Entries on where items appear
○ ○ ○
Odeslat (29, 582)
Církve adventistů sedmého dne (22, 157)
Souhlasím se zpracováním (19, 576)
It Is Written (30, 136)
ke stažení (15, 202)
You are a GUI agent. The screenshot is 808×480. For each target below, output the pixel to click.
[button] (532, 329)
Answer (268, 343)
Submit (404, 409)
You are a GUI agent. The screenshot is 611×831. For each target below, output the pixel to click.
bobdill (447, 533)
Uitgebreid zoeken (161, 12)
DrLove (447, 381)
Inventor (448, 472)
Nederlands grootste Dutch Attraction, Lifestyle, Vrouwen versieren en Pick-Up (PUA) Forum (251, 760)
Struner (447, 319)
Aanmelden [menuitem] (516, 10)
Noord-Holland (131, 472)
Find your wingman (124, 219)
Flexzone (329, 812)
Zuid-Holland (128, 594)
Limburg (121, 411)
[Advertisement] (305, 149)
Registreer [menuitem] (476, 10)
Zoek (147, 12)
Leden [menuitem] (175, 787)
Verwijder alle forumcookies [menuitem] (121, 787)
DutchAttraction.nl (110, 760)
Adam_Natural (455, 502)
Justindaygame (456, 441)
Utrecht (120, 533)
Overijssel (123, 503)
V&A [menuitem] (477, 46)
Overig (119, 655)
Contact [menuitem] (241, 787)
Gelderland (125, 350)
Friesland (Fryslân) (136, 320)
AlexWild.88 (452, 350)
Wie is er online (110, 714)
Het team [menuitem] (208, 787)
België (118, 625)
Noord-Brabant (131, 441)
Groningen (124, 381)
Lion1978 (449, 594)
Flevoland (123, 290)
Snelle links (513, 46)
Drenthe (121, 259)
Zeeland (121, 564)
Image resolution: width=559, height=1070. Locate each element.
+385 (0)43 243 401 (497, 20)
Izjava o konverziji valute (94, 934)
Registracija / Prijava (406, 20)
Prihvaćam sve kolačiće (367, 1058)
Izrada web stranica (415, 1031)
○ ○ ○
### [EXERCISE PROMPT]
Gather every line from the entries above that contains the word "agent", treating uppercase and lowercase letters as different.

### [RIGHT ANSWER]
You are a GUI agent. The screenshot is 808×480. For each target below, output the pixel to click.
You are a GUI agent. The screenshot is 611×831. For each target below, output the pixel to click.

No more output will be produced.